Winnipeg legends reunite as Claude Noel and fifteen more alumni join the roster, blending inaugural stars with hometown favorites for an emotional Heritage Classic clash against Montreal.

The Winnipeg Jets' alumni roster is beginning to look a lot more like the teams fans remember.

After announcing an initial group of seven marquee names in January, the Jets have expanded their roster with 15 additional former players and the club's first head coach in franchise history. Thus bringing even more familiar faces to October's Heritage Classic alumni game against the Montreal Canadiens. More additions are expected before the puck drops.

Photo by Geoff Burke/USA Today Photo by Geoff Burke/USA Today 

The original group announced earlier this year featured Dustin Byfuglien, Blake Wheeler, Andrew Ladd, Bryan Little, Mathieu Perreault, Paul Stastny and Chris Thorburn. Since then, however, Thorburn has been removed from the roster following his promotion to director of player development with the St. Louis Blues, a move announced this past week. A Jets public relations representative said Thorburn was "no longer a 100 percent commit" to participating.

The latest wave of additions includes Nik Antropov, Cody Eakin, Eric Fehr, Sam Gagner, Tanner Glass, Anthony Peluso, Jim Slater, Drew Stafford, Tim Stapleton, Grant Clitsome, Tobias Enstrom, Ron Hainsey, Derek Meech, Mark Stuart and Michael Hutchinson. Joining them behind the bench will be Claude Noel, who coached the Jets through the franchise's return to Winnipeg and guided the club to its first Stanley Cup Playoff appearance in 2015.

The expanded roster now represents nearly every era of Jets 2.0 hockey.

◆ Complete the following
1. Update the passage on the Jets alumni roster, starting with "The Winnipeg Jets'" and going on through "the puck drops.", with "Montreal Canadiens" changed to "Toronto Maple Leafs".
2. Take the article on the Jets alumni roster further, picking up right after its last sentence.

◆ Supplied entries
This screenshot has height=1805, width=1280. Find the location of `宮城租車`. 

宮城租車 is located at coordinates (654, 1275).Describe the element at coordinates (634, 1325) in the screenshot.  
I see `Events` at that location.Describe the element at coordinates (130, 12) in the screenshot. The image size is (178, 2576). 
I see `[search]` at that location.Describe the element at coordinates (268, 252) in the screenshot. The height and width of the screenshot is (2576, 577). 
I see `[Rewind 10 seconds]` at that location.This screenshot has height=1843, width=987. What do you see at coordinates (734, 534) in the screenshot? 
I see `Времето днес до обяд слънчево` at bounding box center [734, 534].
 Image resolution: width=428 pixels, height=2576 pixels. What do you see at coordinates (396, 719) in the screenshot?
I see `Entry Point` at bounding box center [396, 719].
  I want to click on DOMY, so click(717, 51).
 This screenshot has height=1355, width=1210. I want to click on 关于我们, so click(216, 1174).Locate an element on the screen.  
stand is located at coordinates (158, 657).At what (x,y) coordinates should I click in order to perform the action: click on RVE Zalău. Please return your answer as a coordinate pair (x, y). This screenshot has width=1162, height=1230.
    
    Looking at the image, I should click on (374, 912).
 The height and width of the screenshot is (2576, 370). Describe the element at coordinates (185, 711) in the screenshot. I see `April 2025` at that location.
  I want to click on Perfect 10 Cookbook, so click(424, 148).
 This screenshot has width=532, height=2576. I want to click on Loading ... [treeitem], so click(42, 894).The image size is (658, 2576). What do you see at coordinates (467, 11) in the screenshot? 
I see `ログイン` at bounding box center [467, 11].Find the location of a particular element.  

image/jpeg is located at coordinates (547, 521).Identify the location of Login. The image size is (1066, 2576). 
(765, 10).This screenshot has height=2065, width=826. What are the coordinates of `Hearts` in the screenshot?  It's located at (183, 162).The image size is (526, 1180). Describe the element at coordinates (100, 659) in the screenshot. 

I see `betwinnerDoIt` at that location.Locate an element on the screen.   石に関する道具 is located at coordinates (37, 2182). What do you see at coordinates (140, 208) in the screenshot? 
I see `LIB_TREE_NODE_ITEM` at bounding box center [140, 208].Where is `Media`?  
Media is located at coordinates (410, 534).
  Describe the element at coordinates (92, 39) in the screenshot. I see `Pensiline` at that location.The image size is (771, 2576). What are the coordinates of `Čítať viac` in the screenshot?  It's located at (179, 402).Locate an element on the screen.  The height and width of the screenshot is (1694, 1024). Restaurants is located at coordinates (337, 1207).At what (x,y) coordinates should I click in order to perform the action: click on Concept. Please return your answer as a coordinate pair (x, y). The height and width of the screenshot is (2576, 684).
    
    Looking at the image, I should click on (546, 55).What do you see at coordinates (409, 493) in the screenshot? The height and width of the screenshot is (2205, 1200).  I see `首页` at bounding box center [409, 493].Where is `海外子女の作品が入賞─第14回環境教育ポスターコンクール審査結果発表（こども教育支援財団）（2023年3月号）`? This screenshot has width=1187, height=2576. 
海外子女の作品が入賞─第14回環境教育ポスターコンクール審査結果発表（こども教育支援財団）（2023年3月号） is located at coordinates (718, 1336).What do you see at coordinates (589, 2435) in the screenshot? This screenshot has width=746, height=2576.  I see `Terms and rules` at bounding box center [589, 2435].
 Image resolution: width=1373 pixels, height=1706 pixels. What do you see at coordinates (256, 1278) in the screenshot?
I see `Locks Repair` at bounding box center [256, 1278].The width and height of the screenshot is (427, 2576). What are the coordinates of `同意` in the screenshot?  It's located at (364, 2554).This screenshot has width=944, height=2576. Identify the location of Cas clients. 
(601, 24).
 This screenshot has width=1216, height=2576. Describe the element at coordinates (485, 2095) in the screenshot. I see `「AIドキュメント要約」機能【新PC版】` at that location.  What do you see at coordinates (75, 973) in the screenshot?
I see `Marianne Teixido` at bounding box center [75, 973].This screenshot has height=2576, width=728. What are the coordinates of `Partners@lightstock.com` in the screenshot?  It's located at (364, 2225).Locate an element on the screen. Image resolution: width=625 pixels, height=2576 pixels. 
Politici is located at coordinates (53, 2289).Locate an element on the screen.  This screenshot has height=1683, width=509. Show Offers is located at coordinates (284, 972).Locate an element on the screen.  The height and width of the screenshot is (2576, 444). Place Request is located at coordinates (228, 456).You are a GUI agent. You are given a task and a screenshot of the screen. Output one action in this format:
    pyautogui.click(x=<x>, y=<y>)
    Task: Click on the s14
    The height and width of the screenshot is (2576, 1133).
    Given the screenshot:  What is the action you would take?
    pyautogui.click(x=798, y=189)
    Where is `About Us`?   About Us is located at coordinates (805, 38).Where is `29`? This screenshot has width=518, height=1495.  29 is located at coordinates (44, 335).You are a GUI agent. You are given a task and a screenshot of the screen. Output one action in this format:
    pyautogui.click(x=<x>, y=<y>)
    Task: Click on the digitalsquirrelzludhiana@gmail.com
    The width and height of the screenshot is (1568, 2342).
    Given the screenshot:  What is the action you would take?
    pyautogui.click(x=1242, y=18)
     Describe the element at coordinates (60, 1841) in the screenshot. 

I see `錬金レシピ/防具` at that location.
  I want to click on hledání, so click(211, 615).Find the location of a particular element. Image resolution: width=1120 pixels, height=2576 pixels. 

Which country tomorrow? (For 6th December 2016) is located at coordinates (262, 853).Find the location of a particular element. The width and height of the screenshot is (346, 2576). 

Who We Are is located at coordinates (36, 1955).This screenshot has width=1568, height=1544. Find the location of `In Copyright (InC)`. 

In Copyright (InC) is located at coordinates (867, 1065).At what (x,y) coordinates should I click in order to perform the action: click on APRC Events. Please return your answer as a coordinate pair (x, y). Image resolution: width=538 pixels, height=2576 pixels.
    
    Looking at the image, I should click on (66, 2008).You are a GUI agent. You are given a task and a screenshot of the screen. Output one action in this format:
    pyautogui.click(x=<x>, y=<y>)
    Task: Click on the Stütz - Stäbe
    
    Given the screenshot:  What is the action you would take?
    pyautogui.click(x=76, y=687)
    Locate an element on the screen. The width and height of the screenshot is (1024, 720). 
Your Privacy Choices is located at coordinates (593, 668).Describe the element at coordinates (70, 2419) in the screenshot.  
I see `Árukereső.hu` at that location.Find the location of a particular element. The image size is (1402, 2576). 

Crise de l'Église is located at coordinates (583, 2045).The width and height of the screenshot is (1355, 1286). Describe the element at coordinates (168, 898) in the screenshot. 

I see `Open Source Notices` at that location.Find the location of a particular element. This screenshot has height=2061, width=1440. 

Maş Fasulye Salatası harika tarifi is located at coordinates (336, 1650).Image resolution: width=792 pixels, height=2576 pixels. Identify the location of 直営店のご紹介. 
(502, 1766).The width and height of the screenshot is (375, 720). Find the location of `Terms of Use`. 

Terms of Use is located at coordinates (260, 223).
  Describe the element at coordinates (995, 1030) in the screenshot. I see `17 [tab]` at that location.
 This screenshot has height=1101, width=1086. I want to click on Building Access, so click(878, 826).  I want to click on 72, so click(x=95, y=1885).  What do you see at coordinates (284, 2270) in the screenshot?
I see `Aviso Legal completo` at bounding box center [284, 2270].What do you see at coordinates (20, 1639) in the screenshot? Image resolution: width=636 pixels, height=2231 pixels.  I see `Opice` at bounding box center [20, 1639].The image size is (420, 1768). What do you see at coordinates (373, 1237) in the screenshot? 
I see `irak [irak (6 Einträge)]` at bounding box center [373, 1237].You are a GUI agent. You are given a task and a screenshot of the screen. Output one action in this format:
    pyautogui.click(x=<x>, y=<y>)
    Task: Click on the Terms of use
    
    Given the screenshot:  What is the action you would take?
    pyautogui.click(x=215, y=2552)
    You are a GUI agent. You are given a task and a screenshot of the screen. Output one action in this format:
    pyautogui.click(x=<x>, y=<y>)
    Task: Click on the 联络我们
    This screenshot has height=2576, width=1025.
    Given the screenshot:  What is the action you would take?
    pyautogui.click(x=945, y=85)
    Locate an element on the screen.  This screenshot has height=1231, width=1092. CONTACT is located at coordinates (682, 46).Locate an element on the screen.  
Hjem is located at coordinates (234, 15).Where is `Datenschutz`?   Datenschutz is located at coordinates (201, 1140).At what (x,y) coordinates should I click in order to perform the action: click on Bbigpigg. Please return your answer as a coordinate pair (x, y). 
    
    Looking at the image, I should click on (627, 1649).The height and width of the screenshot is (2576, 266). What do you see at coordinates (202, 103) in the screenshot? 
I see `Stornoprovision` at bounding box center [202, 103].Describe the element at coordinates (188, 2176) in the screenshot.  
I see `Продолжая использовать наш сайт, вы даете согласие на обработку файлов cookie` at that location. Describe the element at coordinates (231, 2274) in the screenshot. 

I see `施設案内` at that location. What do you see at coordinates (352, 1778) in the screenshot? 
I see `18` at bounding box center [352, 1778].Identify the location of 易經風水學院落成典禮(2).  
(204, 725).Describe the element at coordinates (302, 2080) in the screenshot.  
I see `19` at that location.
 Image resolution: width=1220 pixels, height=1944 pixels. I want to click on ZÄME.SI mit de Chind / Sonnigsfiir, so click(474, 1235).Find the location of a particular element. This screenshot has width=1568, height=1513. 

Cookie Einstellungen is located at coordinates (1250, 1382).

◆ Expected responses
1.
The Winnipeg Jets' alumni roster is beginning to look a lot more like the teams fans remember.

After announcing an initial group of seven marquee names in January, the Jets have expanded their roster with 15 additional former players and the club's first head coach in franchise history. Thus bringing even more familiar faces to October's Heritage Classic alumni game against the Toronto Maple Leafs. More additions are expected before the puck drops.

2.
Fans will see members of the inaugural 2011-12 squad, longtime cornerstones like Enstrom and Stuart, fan favourites including Slater, Glass and Peluso, and players from the club's first playoff teams. Manitoba products Fehr, Eakin and Meech also add a hometown flavour to the event.

Noel's inclusion may be one of the more fitting additions.

As the first head coach in Jets 2.0 history, he helped guide the organization through its transition from Atlanta to Winnipeg, coached many of the players now returning for the alumni game and led the club to its first postseason appearance after relocation. His presence adds another layer of nostalgia to a weekend already designed to celebrate one of the most significant chapters in modern Winnipeg hockey history.

With more than 20 former Jets now confirmed, the alumni game is evolving into much more than a showcase of a few franchise icons. Instead, it's becoming a reunion spanning the first decade of Jets 2.0, bringing together players from different eras who helped shape hockey's return to Winnipeg.

For fans who packed Canada Life Centre throughout those years, October's Heritage Classic weekend promises to be as much about reliving memories as it is creating new ones.